◆ WHAT YOU ARE ASKED TO DO:
In the text about the animated Karate Kid series, retype everything from "The Karate Kid is" down to "NBC in 1989." with no changes.

◆ SELECTED TEXT:
* Start *

- Genre: Children's television series
- Based on: The Karate Kid by Robert Mark Kamen
- Developed by: Dan DiStefano
- Written by: Dorothy Middleton Michael Maurer
- Directed by: Larry Houston
- Voices of: Joey Dedio Robert Ito Janice Kawaye Pat Morita
- Composers: Haim Saban Shuki Levy
- Country of origin: United States
- Original language: English
- No. of seasons: 1
- No. of episodes: 13

Production
- Executive producers: Jerry Weintraub Andy Heyward Haim Saban
- Producer: Larry Houston
- Running time: 23 minutes
- Production companies: DIC Animation City Saban Entertainment Columbia Pictures Television

Original release
- Network: NBC
- Release: September 9 – December 16, 1989

Related
- The Karate Kid

= The Karate Kid (TV series) =

Television series

The Karate Kid is a 1989 American animated children's television series which debuted on NBC's Saturday morning lineup. It starred Joey Dedio, Robert Ito, and Janice Kawaye. It is based on the Karate Kid series of films, and was produced by DIC Enterprises, Saban Entertainment and Columbia Pictures Television. The show was originally planned for daily syndication for fall 1988 with 65 episodes, before eventually settling on a 13-episode order for NBC in 1989.

* End *

◆ GIVEN DATA:
* Start *

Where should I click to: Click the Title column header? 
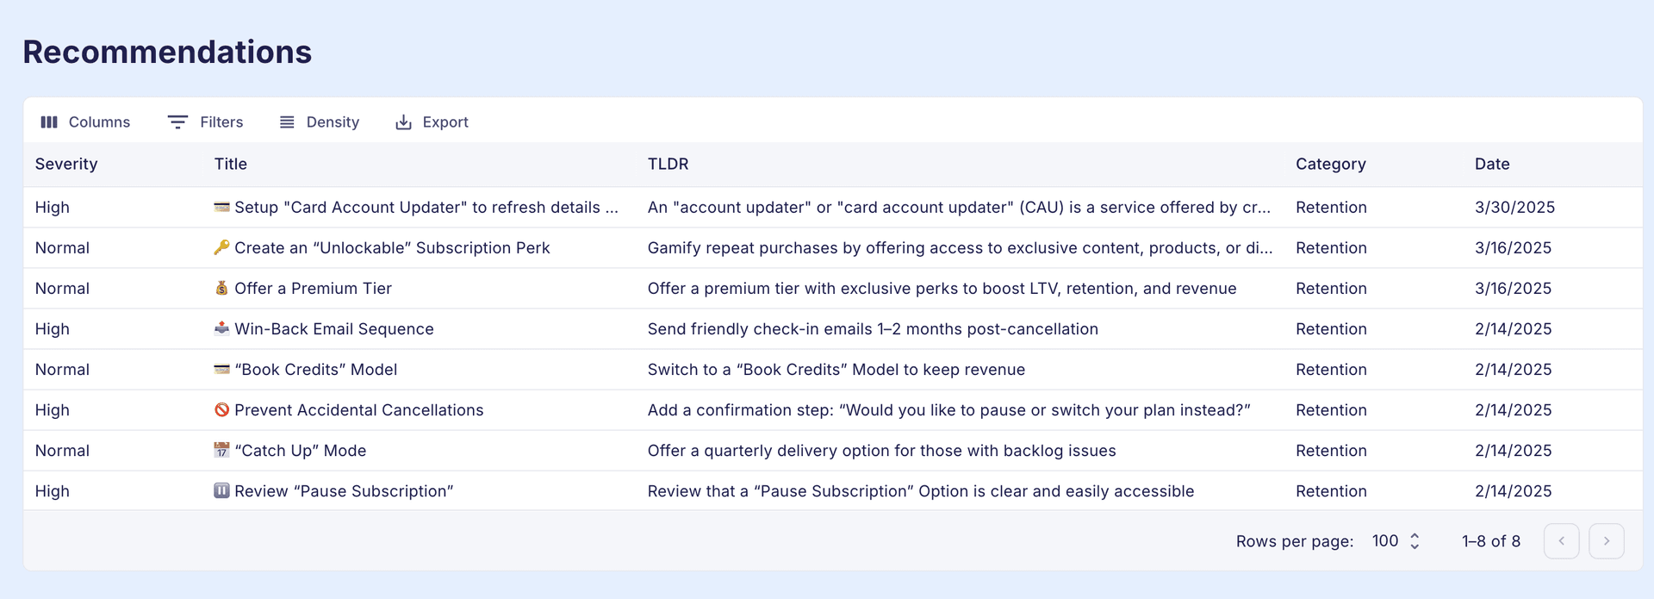point(231,164)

* End *

◆ OUTPUT OF THE TASK:
The Karate Kid is a 1989 American animated children's television series which debuted on NBC's Saturday morning lineup. It starred Joey Dedio, Robert Ito, and Janice Kawaye. It is based on the Karate Kid series of films, and was produced by DIC Enterprises, Saban Entertainment and Columbia Pictures Television. The show was originally planned for daily syndication for fall 1988 with 65 episodes, before eventually settling on a 13-episode order for NBC in 1989.